# Shape Fragments and Subgraphs

In this post I'd like to explain some of the ideas from our recent researchpaper, starting small to illustrate the design choices and considerations. The paper is titled Data Provenance for SHACL (formerly Shape Fragments) and in its essence, it describes how the constraint language SHACL can be used to specify subsets of an RDF graph.

The idea described previously seems simple. We take a data graph, we take a shapes graph, then we "trace out" the shapes from the shapes graph from the data graph and, voila, we're done with it. Of course, this leaves out what it means to "trace out" shapes from a graph. Consider the following example shape:

```:SocialShape a sh:PropertyShape ;
sh:targetClass foaf:Person ;
sh:path foaf:knows ;
sh:minCount 1 .
```

Intuitively, you want only consider nodes that adhere to the shape and you want to "follow properties" to create a subgraph. In this example, you take all triples where the subject is the focus node and which also have `foaf:knows` as a predicate. Consider the following data graph:

```:maxime a foaf:Person ;
foaf:givenName "Maxime" ;
foaf:knows :thomas ;
foaf:knows :anastasia ;
foaf:knows :jan .
```

Using the ideas formulated earlier, we obtain the subgraph:

```:maxime foaf:knows :thomas ;
foaf:knows :anastasia ;
foaf:knows :jan .
```

We believe this to be a simple and intuitive definition for the given shape. You may argue that because `:SocialShape` mentioned the `rdf:class`, we also want it in the subgraph. We would agree and have defined it as such in the paper.

You can imagine trying to define subgraphs for every possible SHACL construct, but few definitions are as straightforward as the one discussed above. The one defined above isn't even that obvious. You could ask yourself: why does the subgraph contain all outgoing `foaf:knows` edges? One philosophy could be to let the subgraph only contain "just enough". After all, `:SocialShape` only says there needs to be at least one.

This brings us to one of the principles we followed when defining the subgraphs: determinism. In the `:SocialShape` case, because triples in an RDF graph are not sorted, the only choice we have is returning all the triples.

Let's consider another example:

```:AntisocialShape a sh:PropertyShape ;
sh:targetClass foaf:Person ;
sh:path foaf:knows ;
sh:maxCount 2 .
```

Here, you are antisocial when you know at most two others. Consider a new data graph:

```:bob a foaf:Person ;
foaf:givenName "Bob" ;
foaf:knows :alice ;
foaf:knows :tim .
```

What would be a natural definition for a subgraph given our `:AntisocialShape`? Keeping in mind our principle of determinism, we are left with two choices. Both contain the triple `:bob a foaf:Person` as we discussed earlier. The first option is the subgraph constaining all `foaf:knows` triples where `:bob` is the subject. The second option contains only the above mentioned triple. Both options seem reasonable, and we opted for the latter.

The reason being that this somehow comes closer to another underlying principle: minimality. We chose the smallest subgraph we can while somehow still maintaining the essence of the original data graph.

This leads to the following observation: the empty subgraph also is minimal and deterministic. This is the essence of the major open problem within this work: we want formally defined "postulates" which lead us to a definition of Shape Fragments. The principles of determinism and minimality are just design guidelines.
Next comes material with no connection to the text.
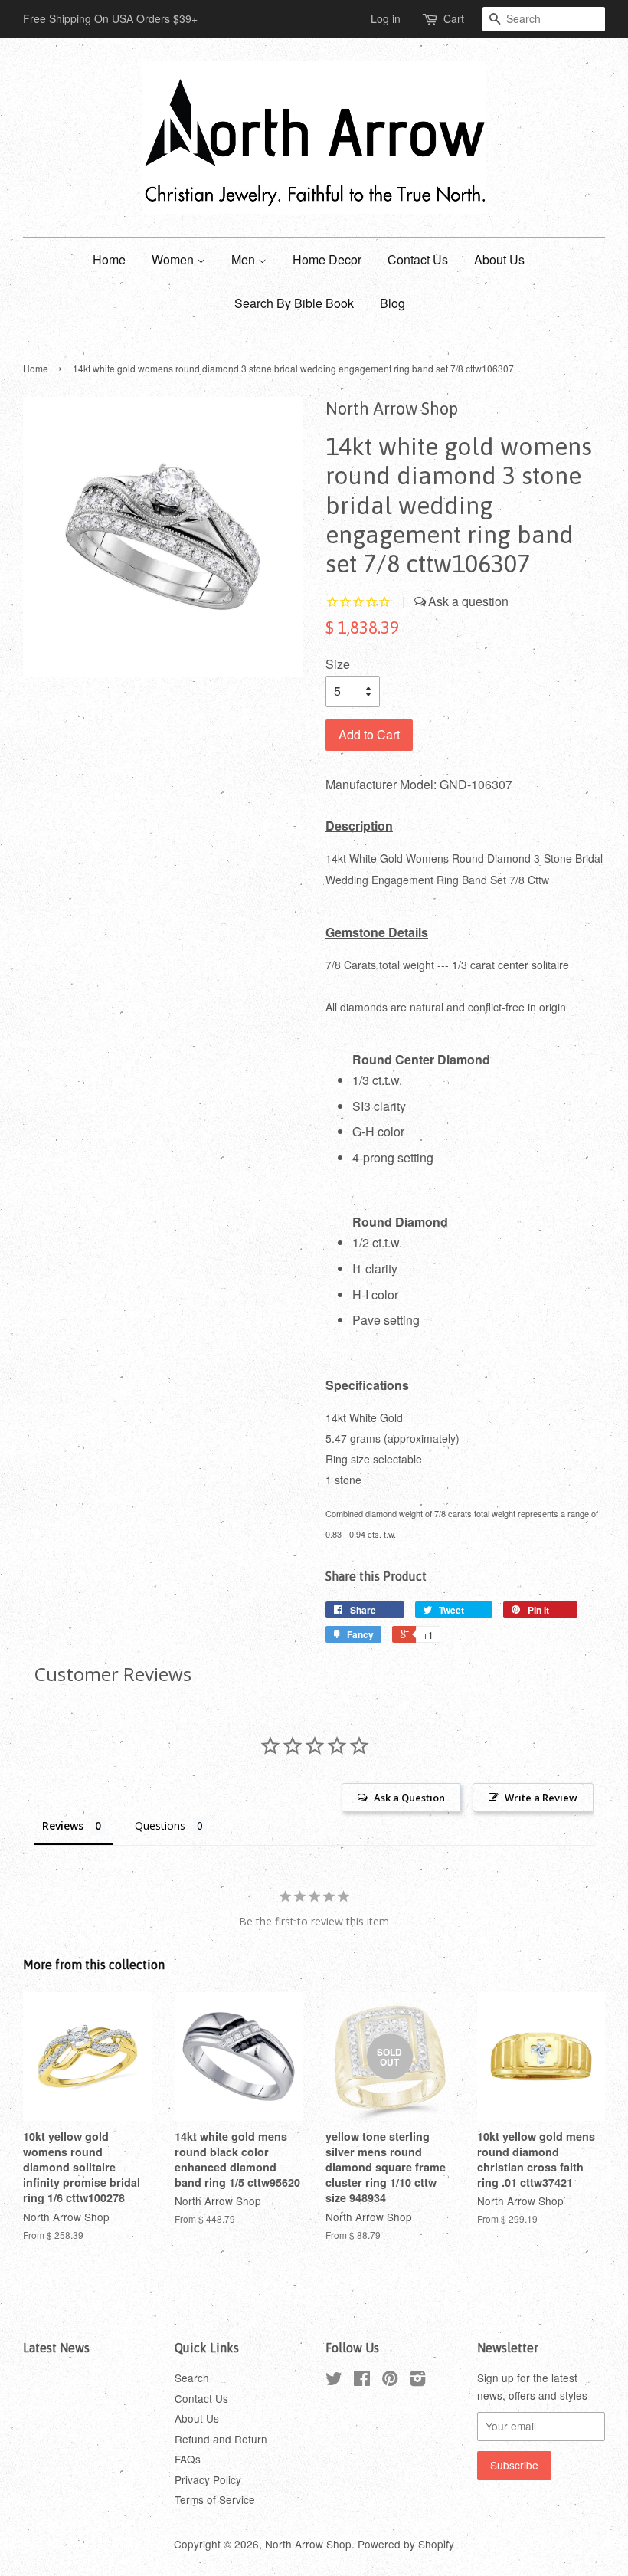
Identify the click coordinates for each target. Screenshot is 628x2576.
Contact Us (418, 259)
Nevertheless, I believe these design guidelines together with our proposal for the definition of subgraphs are reasonable. This believe is strengthened by one of the formal contributions of the paper: the Sufficiency Lemma (and its corollary). The notion of Sufficiency is borrowed from work on database Provenance, which is highly relevant. Informally, the lemma states that for every SHACL construct (like the ones demonstrated by `:SocialShape` and `:AntisocialShape`) defines a subgraph which contains enough triples such that the shape used for defining it still holds for the same nodes in the subgraph. Even when you add more triples from the original graph to the subgraph. In short, shapes that hold in the original graph, also hold in every subgraph that contains at least the triples provided by our definition. The "at least" is important here. For example, it means that the choice of minimality in the subgraph definition of `:AntisocialShape` is not necessary for our result to hold.
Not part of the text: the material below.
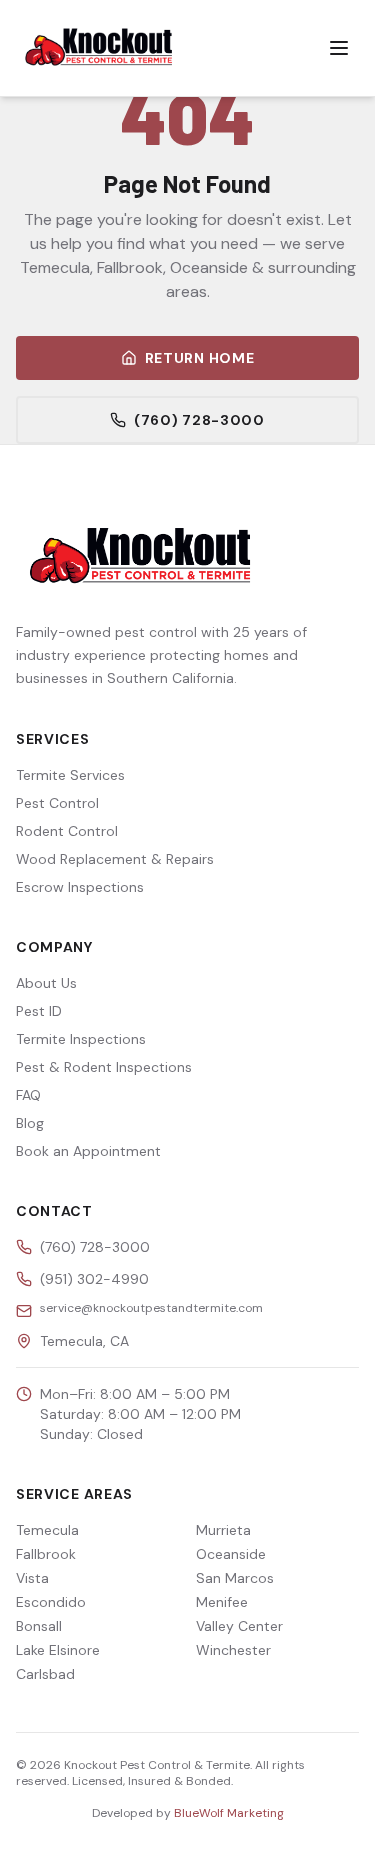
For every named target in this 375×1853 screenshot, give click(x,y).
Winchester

Finally I would like to note that the Suffiency property of our definition captures some intuition that subgraphs given by shapes need to still adhere to these shapes. This gives us a stronger link to the definition of SHACL as a constraint language.

Hopefully this short post raises your interest in our work. There are interesting problems to solve here, both for more theoretically minded people (I'm thinking of the above mentioned postulates and other properties of the subgraphs) and more practically minded peope (Relating to the implementation and use-case side of things). The paper also discusses some preliminary results on implemenatation which may be of interest.